The California Public Utilities Commission voted 3-0 on July 2 to adopt a new framework for acquisitions of failing, at-risk and potentially at-risk water utilities, replacing a long-standing process in Rulemaking 22-04-003.
At the Fort Bragg Town Hall meeting, commissioners said the update modernizes a more than 25-year-old process and better aligns CPUC practice with the Safe Drinking Water Act of 2021 and the State Water Resources Control Board’s SAFER program. The adopted framework is intended to add expedited review timelines and ratepayer protections for distressed water-system takeovers.
The meeting summary says the commission also clarified that it was not adopting staff’s proposal to apply gain-on-sale rules across all water acquisitions, while leaving the commission discretion to consider gain-on-sale questions in individual cases.
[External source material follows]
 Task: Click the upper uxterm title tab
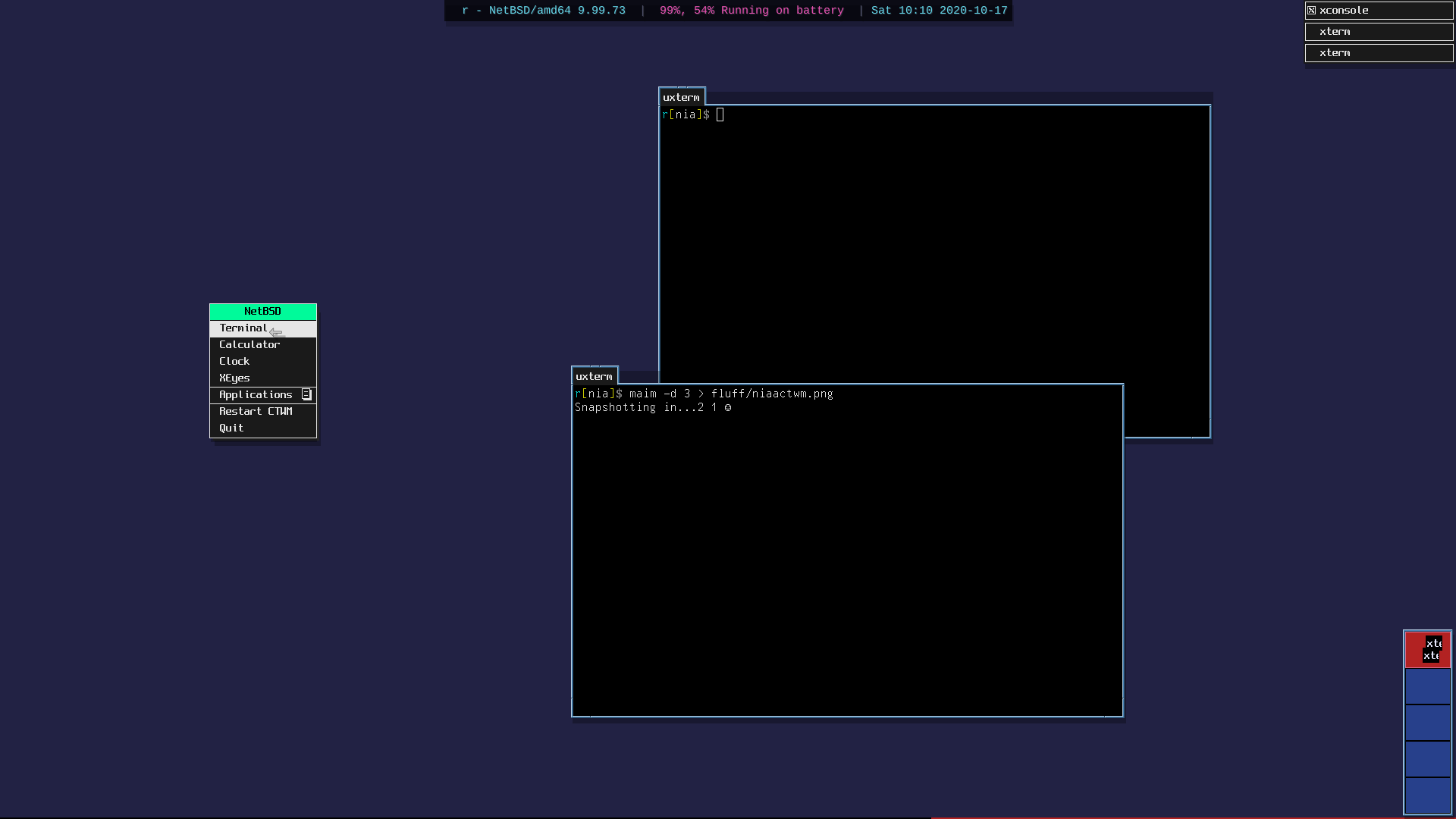681,97
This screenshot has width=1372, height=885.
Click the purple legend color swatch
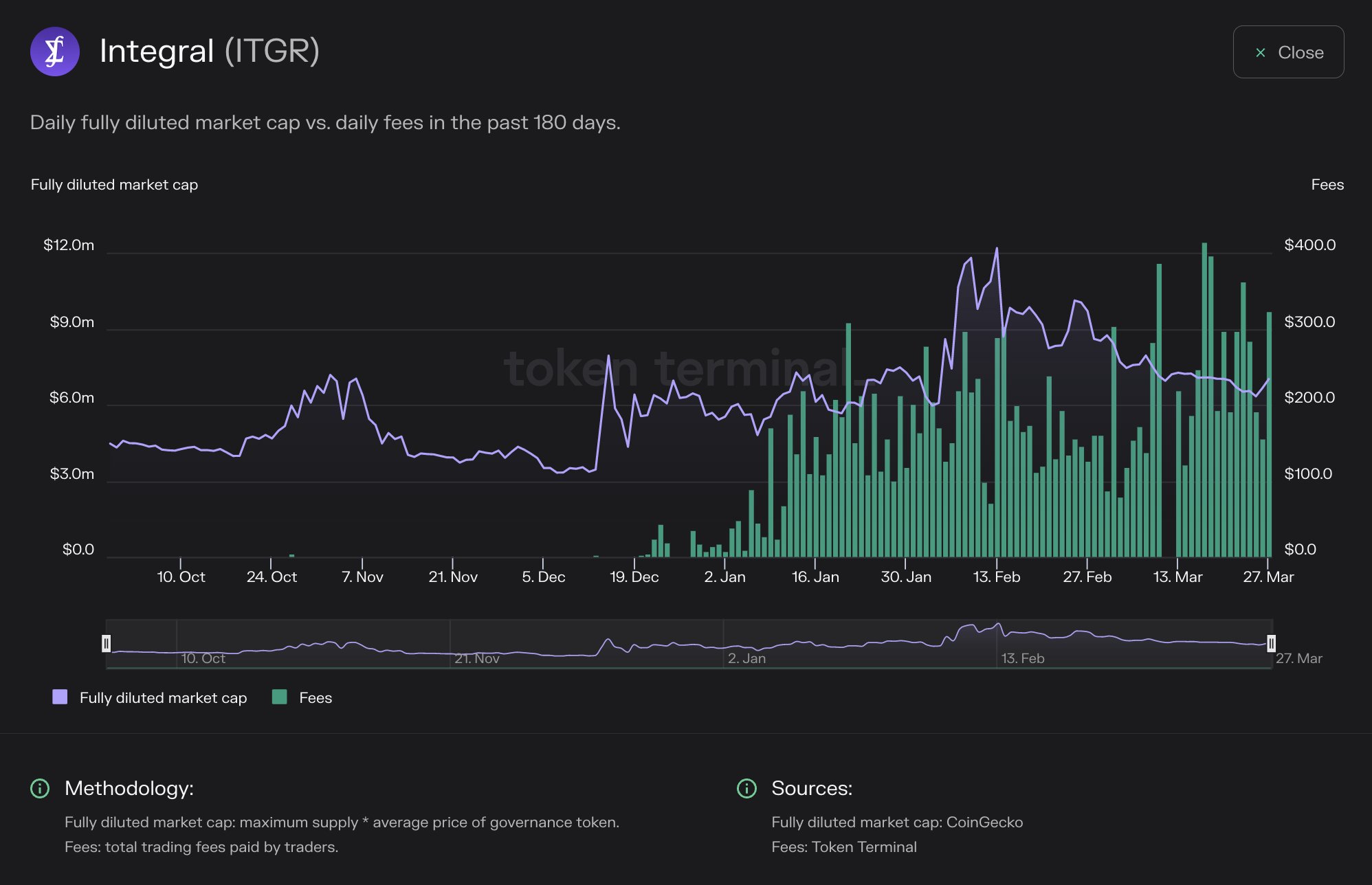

Public commenters urged the commission to act on small water systems and consolidation policy before the vote. One commenter, Madera County Supervisor Bobby McCauley, asked the commission to postpone the item, while another commenter, identified in the meeting record as Steve Spencer, spoke in favor of consolidation and water-system assistance.
The water item was part of a longer voting meeting in which the commission also approved updates to the Solar on Multifamily Affordable Housing program, adopted rules for a neighborhood decarbonization pilot program and awarded broadband grants in several counties.
Sources and attribution
Primary support comes from the CPUC meeting summary and related meeting record. The draft avoids unsupported details from the open questions, including exact procedural standards for future gain-on-sale treatment. The voting tally and policy description are taken from the commission’s own summary; public-comment references are limited to names and positions explicitly reflected in the meeting record.